Step 16: Using the lines as guides, draw the gazelle's front legs. Draw lightly at first to get the structure right. When you're happy with what you have, go ahead and darken it. The legs are very skinny, but they're a bit thicker at the base. Draw the small square-like hoof at the bottom and draw a line inside of it that splits it in two. Use the line next to it to draw the front leg on the other side. Sketch out the leg lightly at first and add the hoof at the bottom.
Step 17: Now use the other lines as guides to draw the gazelle's hind legs. Remember to sketch lightly at first as you follow the guide line.

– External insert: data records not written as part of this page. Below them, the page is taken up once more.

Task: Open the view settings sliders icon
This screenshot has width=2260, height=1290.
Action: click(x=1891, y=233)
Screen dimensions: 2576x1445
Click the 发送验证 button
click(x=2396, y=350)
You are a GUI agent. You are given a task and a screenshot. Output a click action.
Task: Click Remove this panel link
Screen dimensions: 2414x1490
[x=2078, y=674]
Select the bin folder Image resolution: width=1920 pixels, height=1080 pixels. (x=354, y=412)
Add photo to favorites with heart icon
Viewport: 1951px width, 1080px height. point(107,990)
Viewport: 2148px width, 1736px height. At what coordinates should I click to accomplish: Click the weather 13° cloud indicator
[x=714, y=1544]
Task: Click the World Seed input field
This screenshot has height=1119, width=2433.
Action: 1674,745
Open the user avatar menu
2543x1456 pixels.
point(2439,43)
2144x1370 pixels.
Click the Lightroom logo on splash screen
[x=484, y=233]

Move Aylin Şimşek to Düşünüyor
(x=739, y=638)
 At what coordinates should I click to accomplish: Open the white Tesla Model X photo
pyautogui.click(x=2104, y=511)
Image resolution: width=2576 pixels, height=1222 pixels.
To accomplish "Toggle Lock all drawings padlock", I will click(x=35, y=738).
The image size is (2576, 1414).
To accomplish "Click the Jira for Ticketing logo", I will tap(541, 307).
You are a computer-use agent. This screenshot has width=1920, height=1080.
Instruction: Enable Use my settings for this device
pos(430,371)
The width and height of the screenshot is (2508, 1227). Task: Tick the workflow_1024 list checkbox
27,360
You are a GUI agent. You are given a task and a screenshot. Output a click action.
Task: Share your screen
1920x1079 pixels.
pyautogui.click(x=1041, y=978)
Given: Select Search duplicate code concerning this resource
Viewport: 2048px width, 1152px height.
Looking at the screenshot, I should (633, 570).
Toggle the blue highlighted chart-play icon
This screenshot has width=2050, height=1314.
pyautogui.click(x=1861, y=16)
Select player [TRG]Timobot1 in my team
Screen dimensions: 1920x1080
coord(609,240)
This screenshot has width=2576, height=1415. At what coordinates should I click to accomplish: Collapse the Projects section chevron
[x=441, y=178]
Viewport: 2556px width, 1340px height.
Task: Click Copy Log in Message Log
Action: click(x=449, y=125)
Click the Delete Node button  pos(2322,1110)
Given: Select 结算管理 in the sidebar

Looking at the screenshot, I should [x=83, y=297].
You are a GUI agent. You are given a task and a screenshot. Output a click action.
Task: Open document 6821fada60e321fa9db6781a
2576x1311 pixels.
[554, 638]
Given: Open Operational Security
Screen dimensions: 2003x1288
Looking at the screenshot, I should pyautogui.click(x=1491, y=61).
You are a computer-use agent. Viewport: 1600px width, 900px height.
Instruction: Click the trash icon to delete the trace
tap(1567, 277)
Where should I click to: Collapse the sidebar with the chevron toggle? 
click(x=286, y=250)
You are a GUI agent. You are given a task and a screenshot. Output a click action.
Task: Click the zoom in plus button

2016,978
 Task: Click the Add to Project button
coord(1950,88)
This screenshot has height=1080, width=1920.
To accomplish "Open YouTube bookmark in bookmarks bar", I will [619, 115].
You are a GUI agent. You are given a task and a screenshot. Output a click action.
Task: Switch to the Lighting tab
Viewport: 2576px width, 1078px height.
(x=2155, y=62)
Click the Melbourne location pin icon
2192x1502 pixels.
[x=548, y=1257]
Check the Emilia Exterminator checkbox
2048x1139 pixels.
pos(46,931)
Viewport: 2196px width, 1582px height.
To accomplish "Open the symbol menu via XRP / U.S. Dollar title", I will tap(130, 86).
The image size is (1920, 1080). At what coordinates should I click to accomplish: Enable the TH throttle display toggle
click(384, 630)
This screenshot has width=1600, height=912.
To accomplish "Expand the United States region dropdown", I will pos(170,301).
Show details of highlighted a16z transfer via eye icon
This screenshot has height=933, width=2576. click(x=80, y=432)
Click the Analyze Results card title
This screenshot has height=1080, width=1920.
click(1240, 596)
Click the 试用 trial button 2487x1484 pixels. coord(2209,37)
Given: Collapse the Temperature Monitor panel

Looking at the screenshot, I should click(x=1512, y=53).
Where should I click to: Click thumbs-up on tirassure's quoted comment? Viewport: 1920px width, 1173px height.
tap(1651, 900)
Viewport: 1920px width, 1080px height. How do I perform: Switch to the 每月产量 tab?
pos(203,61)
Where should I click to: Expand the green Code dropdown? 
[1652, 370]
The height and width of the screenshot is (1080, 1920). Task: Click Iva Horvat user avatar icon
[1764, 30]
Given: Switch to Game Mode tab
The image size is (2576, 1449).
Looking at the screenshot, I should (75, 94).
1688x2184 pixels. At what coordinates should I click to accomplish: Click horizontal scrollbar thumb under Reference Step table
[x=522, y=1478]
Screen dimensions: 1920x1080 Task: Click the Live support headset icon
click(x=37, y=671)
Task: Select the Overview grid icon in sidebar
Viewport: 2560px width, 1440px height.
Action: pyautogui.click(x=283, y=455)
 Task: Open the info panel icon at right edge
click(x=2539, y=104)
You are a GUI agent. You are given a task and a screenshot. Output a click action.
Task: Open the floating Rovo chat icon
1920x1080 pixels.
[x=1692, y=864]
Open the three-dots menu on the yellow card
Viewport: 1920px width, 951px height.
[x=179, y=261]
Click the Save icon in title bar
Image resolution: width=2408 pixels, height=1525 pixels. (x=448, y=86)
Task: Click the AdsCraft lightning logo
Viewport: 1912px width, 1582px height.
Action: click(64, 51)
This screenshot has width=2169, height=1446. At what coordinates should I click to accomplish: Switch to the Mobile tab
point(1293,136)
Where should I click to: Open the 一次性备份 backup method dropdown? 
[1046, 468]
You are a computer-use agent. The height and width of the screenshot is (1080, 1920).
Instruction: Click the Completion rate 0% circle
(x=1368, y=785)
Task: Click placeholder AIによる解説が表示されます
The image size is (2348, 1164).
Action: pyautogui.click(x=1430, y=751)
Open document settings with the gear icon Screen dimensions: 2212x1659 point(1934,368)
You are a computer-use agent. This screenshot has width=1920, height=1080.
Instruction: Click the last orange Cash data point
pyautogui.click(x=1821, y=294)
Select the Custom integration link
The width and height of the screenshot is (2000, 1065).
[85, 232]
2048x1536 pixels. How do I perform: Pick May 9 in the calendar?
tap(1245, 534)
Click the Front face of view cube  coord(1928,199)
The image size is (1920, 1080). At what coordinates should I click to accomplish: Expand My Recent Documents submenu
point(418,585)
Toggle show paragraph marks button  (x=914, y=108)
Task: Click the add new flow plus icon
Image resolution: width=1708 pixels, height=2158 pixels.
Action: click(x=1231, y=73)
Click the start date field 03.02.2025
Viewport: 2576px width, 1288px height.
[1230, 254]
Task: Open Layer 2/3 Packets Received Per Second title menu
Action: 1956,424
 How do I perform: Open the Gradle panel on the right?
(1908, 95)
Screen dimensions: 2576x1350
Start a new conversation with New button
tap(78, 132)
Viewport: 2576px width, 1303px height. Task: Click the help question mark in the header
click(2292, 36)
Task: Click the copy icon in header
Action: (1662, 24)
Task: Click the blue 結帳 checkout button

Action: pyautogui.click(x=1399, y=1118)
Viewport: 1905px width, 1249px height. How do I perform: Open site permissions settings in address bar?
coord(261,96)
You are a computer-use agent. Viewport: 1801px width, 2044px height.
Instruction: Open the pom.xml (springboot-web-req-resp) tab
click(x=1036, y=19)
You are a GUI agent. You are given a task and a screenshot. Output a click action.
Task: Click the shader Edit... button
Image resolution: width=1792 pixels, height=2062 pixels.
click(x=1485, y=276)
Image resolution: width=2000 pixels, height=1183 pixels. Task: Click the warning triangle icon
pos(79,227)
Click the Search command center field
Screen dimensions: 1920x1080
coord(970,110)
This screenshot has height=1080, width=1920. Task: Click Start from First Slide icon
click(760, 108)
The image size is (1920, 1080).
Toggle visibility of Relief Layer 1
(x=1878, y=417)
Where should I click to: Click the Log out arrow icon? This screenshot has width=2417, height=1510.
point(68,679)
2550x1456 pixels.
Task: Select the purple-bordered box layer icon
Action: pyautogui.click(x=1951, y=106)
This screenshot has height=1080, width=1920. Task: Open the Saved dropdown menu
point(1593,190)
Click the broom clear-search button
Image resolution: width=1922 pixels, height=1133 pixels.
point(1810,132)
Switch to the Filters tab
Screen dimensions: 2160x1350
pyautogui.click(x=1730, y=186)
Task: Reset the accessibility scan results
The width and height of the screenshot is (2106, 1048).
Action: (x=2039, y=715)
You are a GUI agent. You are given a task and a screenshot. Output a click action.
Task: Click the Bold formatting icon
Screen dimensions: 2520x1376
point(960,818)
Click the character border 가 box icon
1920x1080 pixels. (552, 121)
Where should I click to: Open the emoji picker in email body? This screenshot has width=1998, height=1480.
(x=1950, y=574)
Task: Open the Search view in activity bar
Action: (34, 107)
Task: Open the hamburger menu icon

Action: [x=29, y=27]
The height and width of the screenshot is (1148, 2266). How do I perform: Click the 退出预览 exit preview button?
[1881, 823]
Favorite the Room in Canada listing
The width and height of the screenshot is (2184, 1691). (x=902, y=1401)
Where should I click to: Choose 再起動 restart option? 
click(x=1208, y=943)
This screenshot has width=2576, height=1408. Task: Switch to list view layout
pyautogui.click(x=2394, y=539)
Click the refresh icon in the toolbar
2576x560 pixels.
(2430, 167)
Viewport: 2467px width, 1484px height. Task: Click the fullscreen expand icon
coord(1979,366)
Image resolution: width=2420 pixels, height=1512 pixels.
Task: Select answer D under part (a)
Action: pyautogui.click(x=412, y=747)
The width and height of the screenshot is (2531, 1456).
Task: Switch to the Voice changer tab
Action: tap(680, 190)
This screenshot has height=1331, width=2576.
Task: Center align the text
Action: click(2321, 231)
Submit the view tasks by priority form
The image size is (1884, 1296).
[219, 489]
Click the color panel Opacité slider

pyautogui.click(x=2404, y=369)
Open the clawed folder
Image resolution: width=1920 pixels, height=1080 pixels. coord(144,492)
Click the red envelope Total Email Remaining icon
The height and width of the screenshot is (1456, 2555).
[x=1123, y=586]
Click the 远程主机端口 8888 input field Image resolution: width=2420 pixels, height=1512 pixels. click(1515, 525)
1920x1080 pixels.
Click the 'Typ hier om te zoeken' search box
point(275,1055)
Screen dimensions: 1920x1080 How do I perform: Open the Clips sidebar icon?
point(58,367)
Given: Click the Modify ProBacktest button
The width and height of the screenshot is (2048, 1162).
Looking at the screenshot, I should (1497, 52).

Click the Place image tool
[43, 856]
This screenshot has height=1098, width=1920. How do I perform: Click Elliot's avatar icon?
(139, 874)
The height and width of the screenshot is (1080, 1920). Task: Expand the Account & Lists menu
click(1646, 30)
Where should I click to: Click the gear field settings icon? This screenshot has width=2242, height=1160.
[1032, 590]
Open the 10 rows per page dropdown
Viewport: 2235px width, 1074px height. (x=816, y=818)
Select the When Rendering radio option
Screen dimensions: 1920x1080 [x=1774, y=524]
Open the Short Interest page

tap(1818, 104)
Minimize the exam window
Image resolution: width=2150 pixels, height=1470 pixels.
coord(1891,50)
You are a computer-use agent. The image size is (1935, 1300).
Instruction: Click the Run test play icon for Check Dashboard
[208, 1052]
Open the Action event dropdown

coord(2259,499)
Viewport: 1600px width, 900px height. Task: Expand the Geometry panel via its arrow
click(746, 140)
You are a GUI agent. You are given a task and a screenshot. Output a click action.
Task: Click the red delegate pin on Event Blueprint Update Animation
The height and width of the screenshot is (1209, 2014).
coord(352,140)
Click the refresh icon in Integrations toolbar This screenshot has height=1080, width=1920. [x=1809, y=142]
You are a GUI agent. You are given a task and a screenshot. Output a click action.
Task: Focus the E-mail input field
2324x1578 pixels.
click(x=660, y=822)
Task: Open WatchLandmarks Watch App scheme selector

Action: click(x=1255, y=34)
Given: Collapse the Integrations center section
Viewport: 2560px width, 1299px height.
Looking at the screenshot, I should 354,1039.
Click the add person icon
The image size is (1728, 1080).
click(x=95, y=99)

Darken the line only when you have the structure right. The base of the hind leg is a lot thicker than the front leg. The hind leg also bends forward at the joint. Add the split hoof at the bottom as you darken the leg. Draw the hind leg on the other side using the same technique. Be sure to bend the leg forward at the joint and add the split hoof at the bottom.
Step 18: Draw the rest of the gazelle's body by using the lines as guides. Add a few bumps and curves along the way for a more organic feeling. Draw the gazelle's tail on the left side by using quick, short strokes to represent fur.
Step 19 (optional): For a cleaner look, erase as much as you can of the initial guide lines. Don't worry about erasing all of them. It's okay to leave some behind. Also re-draw any final sketch lines that you may have accidentally erased.
Final Step (optional): Add some shading to your gazelle drawing to give it more dimension and volume. Pick the direction of the light source when shading so that the shadows are consistent with it. Vary the pressure on your pencil to get different degrees of tonal value.
Add a cast shadow underneath. This helps ground the gazelle so it doesn't appear to be floating.
You can add more value throughout your drawing for extra detail. Add the distinctive black stripe on the side to make this a Thompson's gazelle. You can give the coat a single value for a Rhim gazelle. It's a good idea to use reference to be as accurate as possible when drawing the coat pattern. Pause the video to use this drawing for reference and at any other time you need help.